The first entry is this.

This is Oracle themselves, and talking about version 10g, i.e. much more recent than 10 years ago:
"If you want a unique index in place, it is suggested you explicitly create it using CREATE UNIQUE INDEX. A primary key or unique constraint is not guaranteed to create a new index, nor is the index they create guaranteed to be a unique index. Therefore, if you desire a unique index to be created for query performance issues, you should explicitly create one."

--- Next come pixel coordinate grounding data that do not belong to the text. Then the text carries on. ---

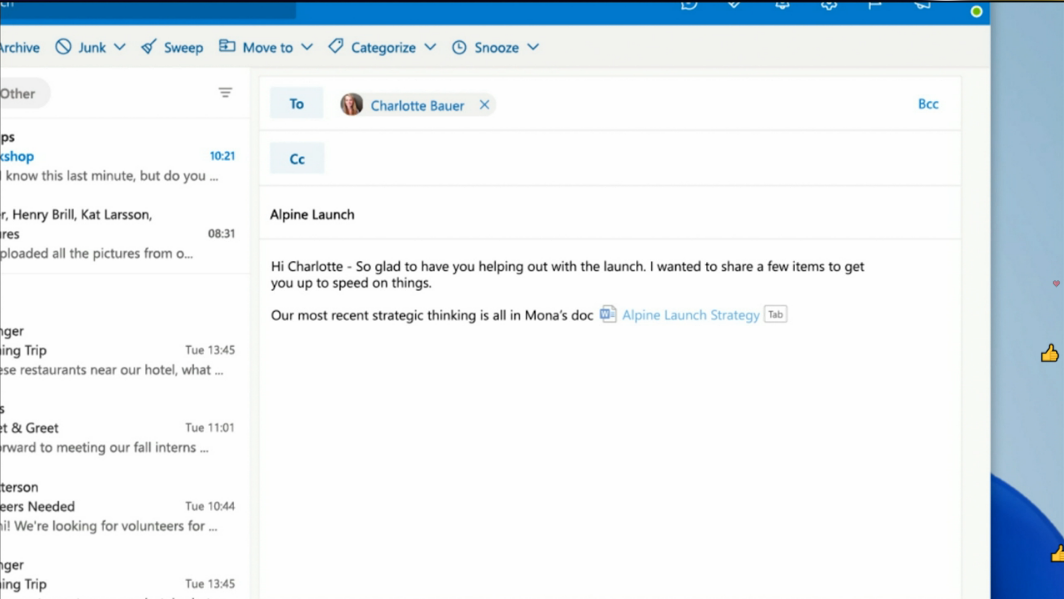The image size is (1064, 599).
Task: Open the Alpine Launch Strategy link
Action: pyautogui.click(x=690, y=315)
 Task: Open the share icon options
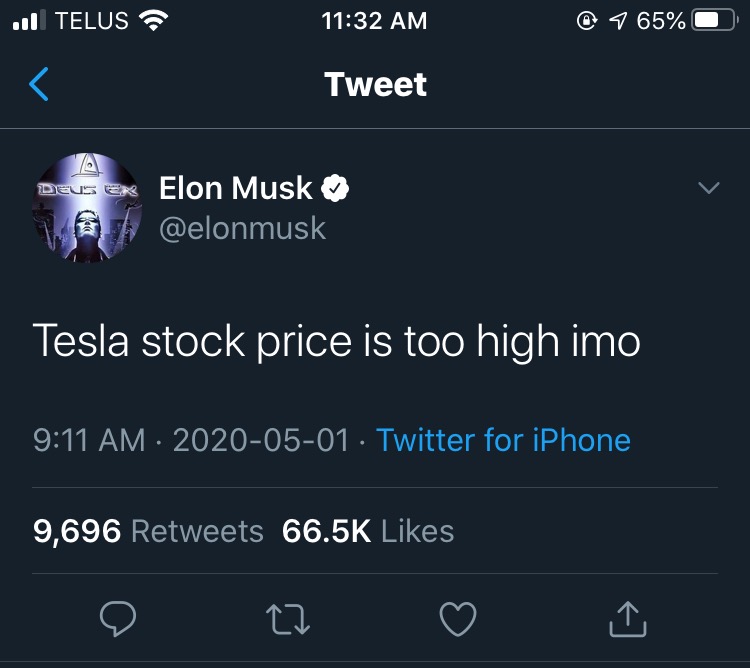pos(628,620)
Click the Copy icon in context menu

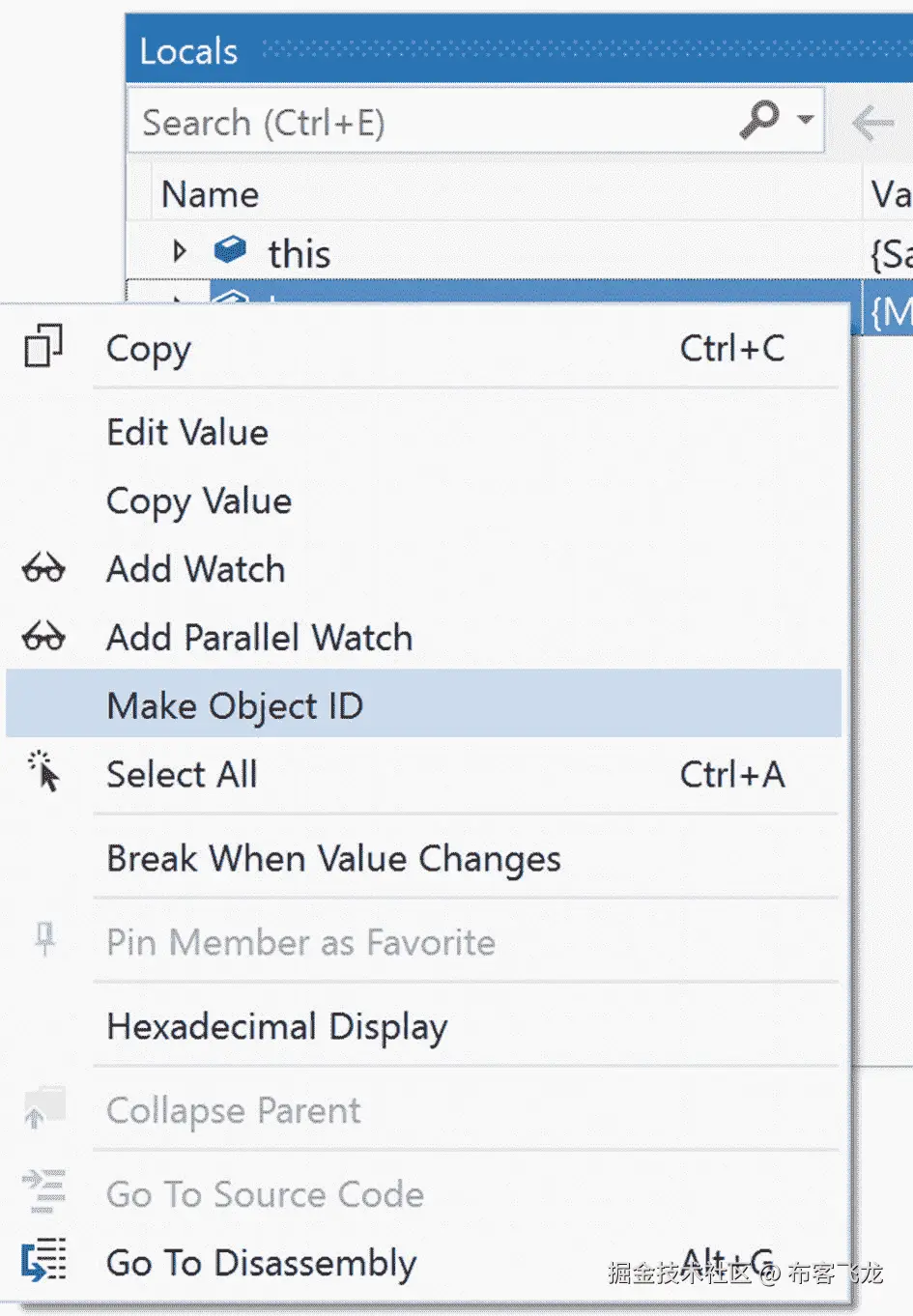point(43,346)
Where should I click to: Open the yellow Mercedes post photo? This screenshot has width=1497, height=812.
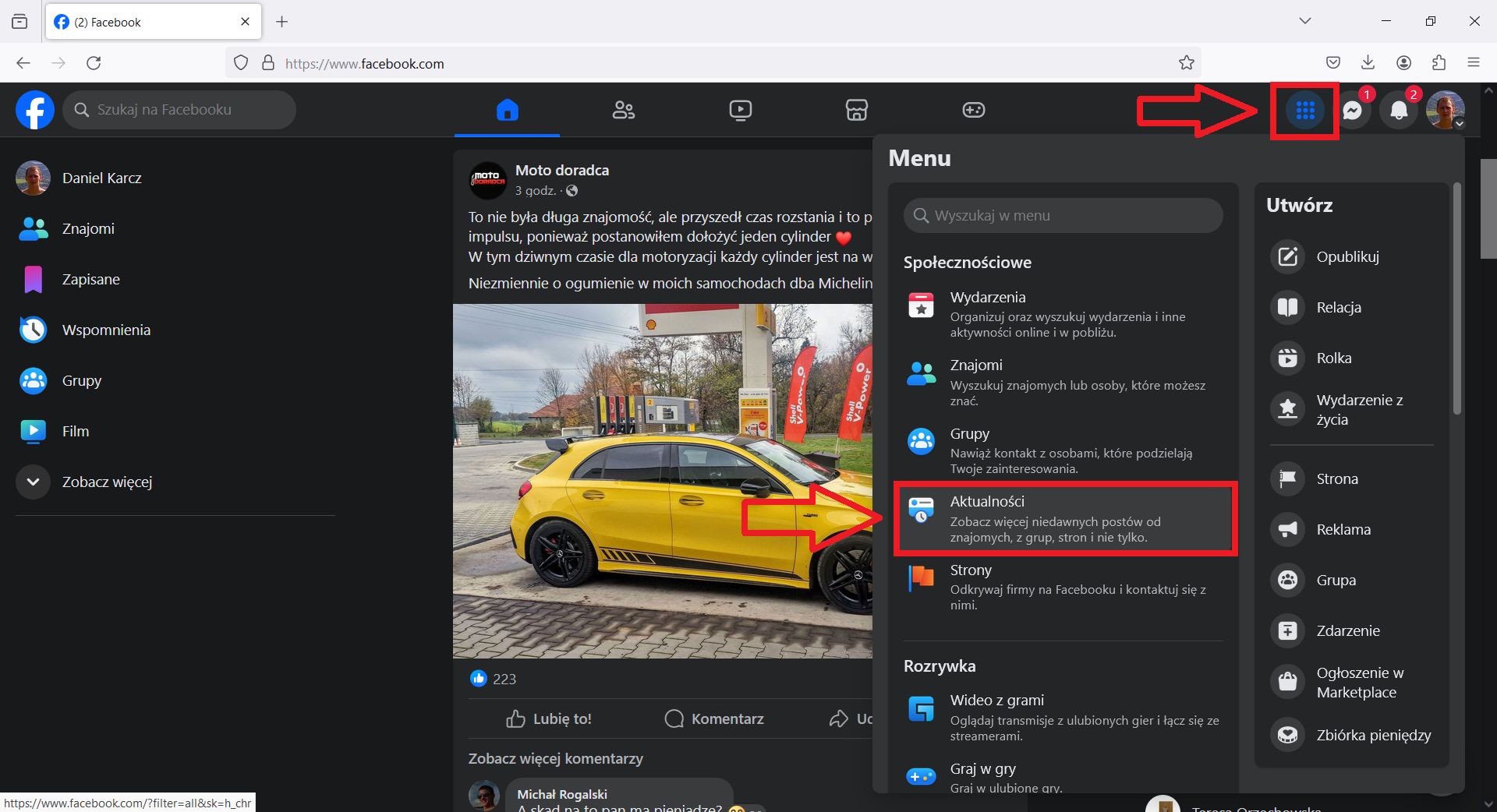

Now that doesn't sound a million miles away from what our DBAs said back in 1996 - that if you defined an index as being unique there was no guarantee that Oracle would actually create such an index. So perhaps things haven't changed that much. (And in any event, I wasn't the one who created the database, I was just questioning why we had 2 copies of certain indices on so many of the tables).

Unique constraint/index


Now that doesn't sound a million miles away from what our DBAs said back in 1996 - that if you defined an index as being unique there was no guarantee that Oracle would actually create such an index.

You've misunderstood the reference. If you'd read it completely, you'd have realized that during a unique constraint creation there can be several possible scenarios:

1. If there is no index, Oracle will automatically create a unique index if the constraint is non-deferrable and a non-unique index if the constraint is deferrable;

2. If there is an existing index, either unique or non-unique, Oracle will use it as it is in order to enforce the unique constraint.

What the manual was trying to say is that if you want to ensure that the index is unique (for performance reasons), you'd better create it manually *before* creating the constraint. However, if you know how Oracle creates such index automatically (see 1), you needn't really bother.

In the case you've described, the DBA apparently did not quite know what he was doing as having just one index, either unique or non-unique, would have been enough to support the unique constraint.

Oracle

I'm at a disadvantage about the indices because it wasn't my responsibility, and it was 10 years ago. So you may well be right.

But I gave 2 examples of why Oracle seemed primitive to me. The other example of being able to traverse indices in both directions I did have to deal with, and is most certainly correct - and you've admitted as much yourself.

Progress has its faults. It's not the fastest and the first versions of its replication mechanism were diabolical, but I've been working with it since version 4 came out in 1988, and I can never remember a time when I was unable to traverse an index in both directions. To me that's pretty fundamental. And it's a pretty poor show when you have to wait until version 7 of a product before you can actually do this.